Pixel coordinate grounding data
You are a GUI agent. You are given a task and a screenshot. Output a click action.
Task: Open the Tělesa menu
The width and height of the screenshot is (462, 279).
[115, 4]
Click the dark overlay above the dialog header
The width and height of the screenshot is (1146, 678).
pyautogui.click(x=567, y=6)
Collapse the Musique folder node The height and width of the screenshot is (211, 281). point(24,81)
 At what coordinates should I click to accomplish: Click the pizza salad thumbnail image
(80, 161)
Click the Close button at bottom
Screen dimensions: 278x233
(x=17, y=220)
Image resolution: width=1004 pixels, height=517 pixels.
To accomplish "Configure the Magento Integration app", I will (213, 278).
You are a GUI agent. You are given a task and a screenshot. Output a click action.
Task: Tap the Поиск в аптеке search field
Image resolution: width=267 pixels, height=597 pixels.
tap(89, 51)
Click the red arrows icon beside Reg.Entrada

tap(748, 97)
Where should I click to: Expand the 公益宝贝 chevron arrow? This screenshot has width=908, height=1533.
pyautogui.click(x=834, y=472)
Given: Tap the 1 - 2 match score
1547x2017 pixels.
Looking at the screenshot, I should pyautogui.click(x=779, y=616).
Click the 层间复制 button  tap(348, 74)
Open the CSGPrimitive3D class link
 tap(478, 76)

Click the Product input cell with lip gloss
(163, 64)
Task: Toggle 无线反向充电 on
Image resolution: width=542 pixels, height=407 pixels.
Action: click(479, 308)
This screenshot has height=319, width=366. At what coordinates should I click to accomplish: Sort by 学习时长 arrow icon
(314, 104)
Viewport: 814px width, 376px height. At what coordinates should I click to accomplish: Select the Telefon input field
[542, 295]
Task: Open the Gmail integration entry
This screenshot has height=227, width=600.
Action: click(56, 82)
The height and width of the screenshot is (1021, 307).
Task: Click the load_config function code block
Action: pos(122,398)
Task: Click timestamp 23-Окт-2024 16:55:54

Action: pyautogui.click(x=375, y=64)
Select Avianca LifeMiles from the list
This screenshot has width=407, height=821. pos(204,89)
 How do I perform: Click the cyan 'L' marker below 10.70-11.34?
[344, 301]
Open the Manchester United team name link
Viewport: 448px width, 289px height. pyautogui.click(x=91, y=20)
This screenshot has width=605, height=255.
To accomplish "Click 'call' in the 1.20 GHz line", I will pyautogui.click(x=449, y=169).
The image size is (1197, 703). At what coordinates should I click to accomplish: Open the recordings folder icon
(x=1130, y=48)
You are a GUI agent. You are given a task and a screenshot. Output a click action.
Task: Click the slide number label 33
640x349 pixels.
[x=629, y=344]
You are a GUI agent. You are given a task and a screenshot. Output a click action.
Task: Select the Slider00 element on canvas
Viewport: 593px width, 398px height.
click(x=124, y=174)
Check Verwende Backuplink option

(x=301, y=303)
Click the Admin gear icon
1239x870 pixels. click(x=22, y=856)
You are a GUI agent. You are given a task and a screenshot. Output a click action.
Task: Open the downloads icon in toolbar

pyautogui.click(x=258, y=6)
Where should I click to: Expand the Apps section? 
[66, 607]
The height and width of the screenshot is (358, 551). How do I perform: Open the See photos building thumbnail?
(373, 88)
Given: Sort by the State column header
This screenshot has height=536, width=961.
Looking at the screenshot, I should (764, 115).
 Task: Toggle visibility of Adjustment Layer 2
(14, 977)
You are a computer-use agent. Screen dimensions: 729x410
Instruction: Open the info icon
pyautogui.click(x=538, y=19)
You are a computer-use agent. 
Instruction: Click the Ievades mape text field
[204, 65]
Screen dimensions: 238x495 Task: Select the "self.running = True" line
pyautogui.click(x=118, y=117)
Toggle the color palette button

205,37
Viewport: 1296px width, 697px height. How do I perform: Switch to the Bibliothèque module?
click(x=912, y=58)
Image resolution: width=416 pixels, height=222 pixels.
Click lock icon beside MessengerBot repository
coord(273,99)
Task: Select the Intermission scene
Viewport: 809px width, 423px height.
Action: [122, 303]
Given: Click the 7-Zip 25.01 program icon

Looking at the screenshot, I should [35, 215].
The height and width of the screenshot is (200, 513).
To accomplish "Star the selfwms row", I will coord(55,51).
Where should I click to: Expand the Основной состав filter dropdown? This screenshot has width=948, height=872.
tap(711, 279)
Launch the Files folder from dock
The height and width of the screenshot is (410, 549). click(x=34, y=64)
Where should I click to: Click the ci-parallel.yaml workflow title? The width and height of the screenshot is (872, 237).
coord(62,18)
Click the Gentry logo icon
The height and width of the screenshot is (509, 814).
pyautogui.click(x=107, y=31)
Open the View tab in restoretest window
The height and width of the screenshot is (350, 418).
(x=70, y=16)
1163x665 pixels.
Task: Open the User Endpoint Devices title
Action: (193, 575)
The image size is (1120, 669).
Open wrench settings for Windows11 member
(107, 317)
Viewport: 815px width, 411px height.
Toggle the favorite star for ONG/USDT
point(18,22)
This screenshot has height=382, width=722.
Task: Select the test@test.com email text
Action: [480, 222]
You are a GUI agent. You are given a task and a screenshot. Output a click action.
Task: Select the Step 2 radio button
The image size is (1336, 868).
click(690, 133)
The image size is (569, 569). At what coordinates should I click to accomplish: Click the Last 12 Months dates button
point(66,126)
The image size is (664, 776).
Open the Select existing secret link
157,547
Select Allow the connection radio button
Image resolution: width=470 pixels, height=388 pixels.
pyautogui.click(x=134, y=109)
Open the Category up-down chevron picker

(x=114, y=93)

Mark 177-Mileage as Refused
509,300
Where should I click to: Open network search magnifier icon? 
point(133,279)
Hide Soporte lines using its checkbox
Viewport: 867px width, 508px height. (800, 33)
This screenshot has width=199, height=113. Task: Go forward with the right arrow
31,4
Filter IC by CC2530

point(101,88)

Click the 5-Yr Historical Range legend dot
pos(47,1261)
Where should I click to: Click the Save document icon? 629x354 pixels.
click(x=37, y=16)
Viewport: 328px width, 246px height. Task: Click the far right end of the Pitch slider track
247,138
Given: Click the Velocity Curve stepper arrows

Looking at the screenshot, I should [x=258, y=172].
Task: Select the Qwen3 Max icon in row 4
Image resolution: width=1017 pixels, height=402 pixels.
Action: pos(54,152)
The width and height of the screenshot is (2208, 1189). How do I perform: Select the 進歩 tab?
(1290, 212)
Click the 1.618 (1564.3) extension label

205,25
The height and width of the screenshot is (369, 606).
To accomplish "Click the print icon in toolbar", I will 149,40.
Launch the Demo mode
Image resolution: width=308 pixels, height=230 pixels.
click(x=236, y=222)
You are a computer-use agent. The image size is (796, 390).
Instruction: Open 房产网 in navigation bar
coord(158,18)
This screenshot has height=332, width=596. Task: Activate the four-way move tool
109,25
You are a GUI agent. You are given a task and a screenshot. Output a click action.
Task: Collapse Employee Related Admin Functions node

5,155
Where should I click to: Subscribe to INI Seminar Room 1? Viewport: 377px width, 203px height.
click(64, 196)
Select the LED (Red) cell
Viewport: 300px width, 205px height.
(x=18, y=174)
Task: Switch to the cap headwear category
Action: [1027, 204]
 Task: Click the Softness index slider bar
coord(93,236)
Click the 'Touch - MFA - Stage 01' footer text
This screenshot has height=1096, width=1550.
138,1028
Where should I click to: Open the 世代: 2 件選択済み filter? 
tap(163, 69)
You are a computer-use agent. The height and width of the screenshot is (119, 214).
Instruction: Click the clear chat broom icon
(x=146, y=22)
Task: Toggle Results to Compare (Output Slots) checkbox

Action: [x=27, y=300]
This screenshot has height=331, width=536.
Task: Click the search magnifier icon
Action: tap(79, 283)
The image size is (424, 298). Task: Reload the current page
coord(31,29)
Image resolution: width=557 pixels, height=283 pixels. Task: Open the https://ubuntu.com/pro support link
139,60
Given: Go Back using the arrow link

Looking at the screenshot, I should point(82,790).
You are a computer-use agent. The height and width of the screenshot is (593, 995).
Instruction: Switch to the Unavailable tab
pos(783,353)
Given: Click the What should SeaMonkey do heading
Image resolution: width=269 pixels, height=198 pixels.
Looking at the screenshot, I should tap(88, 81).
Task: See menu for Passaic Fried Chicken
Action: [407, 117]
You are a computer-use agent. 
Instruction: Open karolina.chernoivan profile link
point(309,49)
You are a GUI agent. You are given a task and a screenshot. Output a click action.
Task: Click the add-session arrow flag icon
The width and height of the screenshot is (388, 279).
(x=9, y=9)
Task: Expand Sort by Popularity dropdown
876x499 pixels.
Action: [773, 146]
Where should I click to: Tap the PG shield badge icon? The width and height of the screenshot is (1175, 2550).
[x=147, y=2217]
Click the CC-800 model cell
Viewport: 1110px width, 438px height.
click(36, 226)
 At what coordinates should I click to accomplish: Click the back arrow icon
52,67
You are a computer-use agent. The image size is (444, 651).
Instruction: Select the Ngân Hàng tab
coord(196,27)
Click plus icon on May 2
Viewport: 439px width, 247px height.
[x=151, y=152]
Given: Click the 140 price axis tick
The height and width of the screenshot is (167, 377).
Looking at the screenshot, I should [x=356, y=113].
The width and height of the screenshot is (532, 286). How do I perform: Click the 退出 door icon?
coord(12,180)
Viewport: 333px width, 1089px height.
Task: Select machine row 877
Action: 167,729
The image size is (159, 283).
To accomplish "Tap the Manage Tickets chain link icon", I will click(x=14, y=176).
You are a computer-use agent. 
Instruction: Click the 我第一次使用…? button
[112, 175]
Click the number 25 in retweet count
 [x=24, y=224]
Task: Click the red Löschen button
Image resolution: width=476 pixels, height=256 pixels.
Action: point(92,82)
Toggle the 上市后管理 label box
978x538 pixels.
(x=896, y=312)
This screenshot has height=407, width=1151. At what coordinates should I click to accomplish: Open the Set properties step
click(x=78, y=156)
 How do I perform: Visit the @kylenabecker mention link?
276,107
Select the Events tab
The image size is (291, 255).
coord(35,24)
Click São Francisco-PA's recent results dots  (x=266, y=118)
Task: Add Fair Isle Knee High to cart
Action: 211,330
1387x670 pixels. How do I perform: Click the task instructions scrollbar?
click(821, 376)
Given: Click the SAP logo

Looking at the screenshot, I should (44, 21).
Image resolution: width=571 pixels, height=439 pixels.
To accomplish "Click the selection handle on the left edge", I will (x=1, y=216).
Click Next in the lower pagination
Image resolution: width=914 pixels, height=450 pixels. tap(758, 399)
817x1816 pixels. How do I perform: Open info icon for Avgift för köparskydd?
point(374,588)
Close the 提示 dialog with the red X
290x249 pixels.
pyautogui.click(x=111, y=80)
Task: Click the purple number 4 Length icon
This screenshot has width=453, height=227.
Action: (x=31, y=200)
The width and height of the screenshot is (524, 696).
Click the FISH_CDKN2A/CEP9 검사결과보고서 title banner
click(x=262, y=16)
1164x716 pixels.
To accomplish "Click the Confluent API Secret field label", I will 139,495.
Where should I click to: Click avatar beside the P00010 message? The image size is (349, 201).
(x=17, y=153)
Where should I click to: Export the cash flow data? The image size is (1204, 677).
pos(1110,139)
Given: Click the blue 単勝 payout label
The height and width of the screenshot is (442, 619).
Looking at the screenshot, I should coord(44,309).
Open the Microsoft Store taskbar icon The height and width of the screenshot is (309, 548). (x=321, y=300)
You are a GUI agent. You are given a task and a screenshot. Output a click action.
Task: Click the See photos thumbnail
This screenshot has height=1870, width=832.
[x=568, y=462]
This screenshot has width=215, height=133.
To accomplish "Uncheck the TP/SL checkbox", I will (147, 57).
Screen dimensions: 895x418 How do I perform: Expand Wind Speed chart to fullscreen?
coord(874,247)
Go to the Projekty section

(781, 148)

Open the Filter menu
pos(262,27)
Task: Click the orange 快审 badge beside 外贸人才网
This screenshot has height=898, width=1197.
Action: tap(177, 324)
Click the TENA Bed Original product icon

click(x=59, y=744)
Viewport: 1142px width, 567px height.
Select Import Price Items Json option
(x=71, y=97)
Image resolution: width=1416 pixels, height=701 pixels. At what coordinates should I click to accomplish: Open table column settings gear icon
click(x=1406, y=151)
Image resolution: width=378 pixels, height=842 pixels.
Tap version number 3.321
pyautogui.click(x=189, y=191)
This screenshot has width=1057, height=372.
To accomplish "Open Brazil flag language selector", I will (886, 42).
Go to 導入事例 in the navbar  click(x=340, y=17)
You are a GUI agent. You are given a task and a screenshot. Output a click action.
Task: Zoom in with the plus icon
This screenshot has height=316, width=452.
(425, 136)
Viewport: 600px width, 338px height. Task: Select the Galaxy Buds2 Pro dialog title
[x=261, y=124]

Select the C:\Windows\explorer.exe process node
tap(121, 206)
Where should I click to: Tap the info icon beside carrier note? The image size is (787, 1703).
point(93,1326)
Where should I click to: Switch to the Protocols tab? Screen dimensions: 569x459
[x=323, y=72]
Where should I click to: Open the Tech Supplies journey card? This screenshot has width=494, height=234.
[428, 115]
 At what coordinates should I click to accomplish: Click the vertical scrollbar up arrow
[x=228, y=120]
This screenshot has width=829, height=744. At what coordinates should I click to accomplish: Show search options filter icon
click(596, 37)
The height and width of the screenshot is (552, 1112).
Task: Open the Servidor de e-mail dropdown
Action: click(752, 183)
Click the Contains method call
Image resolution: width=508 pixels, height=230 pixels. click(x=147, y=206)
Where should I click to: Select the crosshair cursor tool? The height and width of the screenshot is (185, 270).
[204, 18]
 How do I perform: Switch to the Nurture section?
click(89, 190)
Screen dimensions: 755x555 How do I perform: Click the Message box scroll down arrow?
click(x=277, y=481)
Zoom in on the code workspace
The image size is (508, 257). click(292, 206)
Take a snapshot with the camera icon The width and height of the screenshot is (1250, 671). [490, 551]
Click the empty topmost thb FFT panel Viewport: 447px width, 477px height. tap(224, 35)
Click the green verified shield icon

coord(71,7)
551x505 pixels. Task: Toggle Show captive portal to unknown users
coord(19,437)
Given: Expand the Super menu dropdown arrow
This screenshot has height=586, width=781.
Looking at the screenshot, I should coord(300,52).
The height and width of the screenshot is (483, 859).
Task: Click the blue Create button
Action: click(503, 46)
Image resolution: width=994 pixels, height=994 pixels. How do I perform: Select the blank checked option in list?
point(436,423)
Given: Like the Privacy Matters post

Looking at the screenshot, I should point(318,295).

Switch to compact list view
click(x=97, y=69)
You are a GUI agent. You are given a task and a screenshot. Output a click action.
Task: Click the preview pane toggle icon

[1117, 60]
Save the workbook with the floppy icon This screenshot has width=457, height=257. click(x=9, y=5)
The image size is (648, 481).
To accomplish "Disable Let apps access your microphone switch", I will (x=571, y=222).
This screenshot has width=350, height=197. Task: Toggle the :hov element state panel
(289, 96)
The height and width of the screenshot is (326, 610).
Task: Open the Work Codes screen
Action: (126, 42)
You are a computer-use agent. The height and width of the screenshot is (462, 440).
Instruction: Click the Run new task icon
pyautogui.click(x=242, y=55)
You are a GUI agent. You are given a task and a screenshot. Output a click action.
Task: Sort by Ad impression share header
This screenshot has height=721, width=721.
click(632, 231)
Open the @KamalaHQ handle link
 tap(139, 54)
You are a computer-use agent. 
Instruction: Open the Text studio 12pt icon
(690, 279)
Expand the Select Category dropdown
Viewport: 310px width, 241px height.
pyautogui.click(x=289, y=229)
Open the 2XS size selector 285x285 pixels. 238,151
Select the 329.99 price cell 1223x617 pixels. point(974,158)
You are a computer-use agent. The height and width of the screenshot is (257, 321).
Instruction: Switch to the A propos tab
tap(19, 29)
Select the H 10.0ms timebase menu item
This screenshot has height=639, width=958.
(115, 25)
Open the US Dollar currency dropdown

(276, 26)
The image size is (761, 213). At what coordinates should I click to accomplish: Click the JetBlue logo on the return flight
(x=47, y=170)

--- WORK TO COMPLETE ---
When you reach the line containing "This screenshot has width=199, height=113." in the data above, start copying exactly, and stop after the line containing "The height and width of the screenshot is (369, 606).".

--- TASK ANSWER ---
This screenshot has width=199, height=113. Task: Go forward with the right arrow
31,4
Filter IC by CC2530

point(101,88)

Click the 5-Yr Historical Range legend dot
pos(47,1261)
Where should I click to: Click the Save document icon? 629x354 pixels.
click(x=37, y=16)
Viewport: 328px width, 246px height. Task: Click the far right end of the Pitch slider track
247,138
Given: Click the Velocity Curve stepper arrows

Looking at the screenshot, I should [x=258, y=172].
Task: Select the Qwen3 Max icon in row 4
Image resolution: width=1017 pixels, height=402 pixels.
Action: pos(54,152)
The width and height of the screenshot is (2208, 1189). How do I perform: Select the 進歩 tab?
(1290, 212)
Click the 1.618 (1564.3) extension label

205,25
The height and width of the screenshot is (369, 606).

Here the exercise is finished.